Source text

..............................

Nevertheless, given the ideology of the president and the current Congress, this bailout package might represent the best chance to stop an impending financial meltdown and help prevent substantial fallout to production and employment.
In any event, Congress must also act to prevent future crises. Stronger oversight and financial regulations are needed to prevent instabilities from arising again. A reformed regulatory regime would include additional capital requirements, limits to leverage, streamlined agency oversight, and stronger actions to prevent and punish market manipulation. With modern financial institutions branching into ever new and different activities, regulatory policy should also be constructed to guide financial activities, rather than targeting only certain kinds of institutions.
Congress and the public must recognize that no financial bailout will be enough to prevent a deepening downturn in the economy. Working families were struggling with recessionary conditions well before this crisis, and even with a bailout, these conditions will worsen before they improve.
Congress should address Main Street economic problems by passing a second stimulus package that includes direct job creation through infrastructure repairs and investments, relief for hard-pressed state governments, food stamp and heating assistance, and additional help for the long-term unemployed. The $50 billion package debated last week was far from sufficient. The problems require intervention on the order of $200-300 billion to be spent over the next 18 months.

..............................

Information supplied

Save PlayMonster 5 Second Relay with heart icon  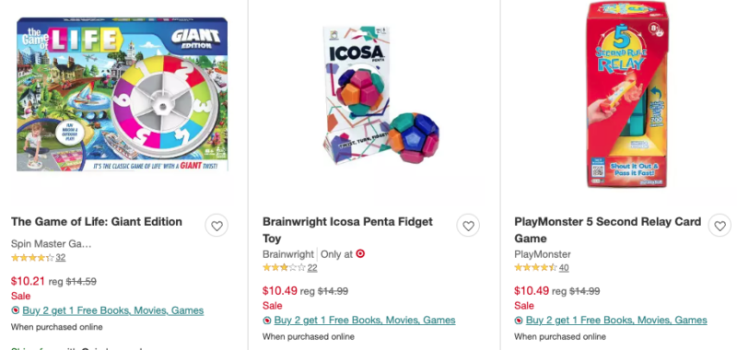(720, 226)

..............................

Requirements
A) Reproduce word for word the section of the passage on the financial bailout that begins at "Nevertheless, given the" and ends after "kinds of institutions.".
B) Continue the passage on the financial bailout and the stimulus package, starting after its last sentence.

Answers to the exercises
A)
Nevertheless, given the ideology of the president and the current Congress, this bailout package might represent the best chance to stop an impending financial meltdown and help prevent substantial fallout to production and employment.
In any event, Congress must also act to prevent future crises. Stronger oversight and financial regulations are needed to prevent instabilities from arising again. A reformed regulatory regime would include additional capital requirements, limits to leverage, streamlined agency oversight, and stronger actions to prevent and punish market manipulation. With modern financial institutions branching into ever new and different activities, regulatory policy should also be constructed to guide financial activities, rather than targeting only certain kinds of institutions.

B)
It is impossible to know at this point the ultimate cost that taxpayers would bear from the bailout. The Treasury would eventually sell the assets it buys with today’s borrowed money and could even turn a profit. The latest version also required the president to submit a proposal to recoup losses (if any) from financial firms, and it is important that this be done.
Regardless of whether that happens, it is critical that the money being thrown at failing financial institutions not constrain our ability to fund essential investments in renewable energy, early childhood education, health care, and infrastructure.
Among other things, this crisis highlights the importance of economic policies that help the middle class and grow the overall economy — which is now smaller than it was at the end of 2007. Jobs are being lost each month, causing unemployment to keep ratcheting upward. We cannot maintain economic strength by enriching only financiers and CEOs, by failing to invest in our domestic manufacturing industries, or by squeezing the wages and incomes of average working Americans.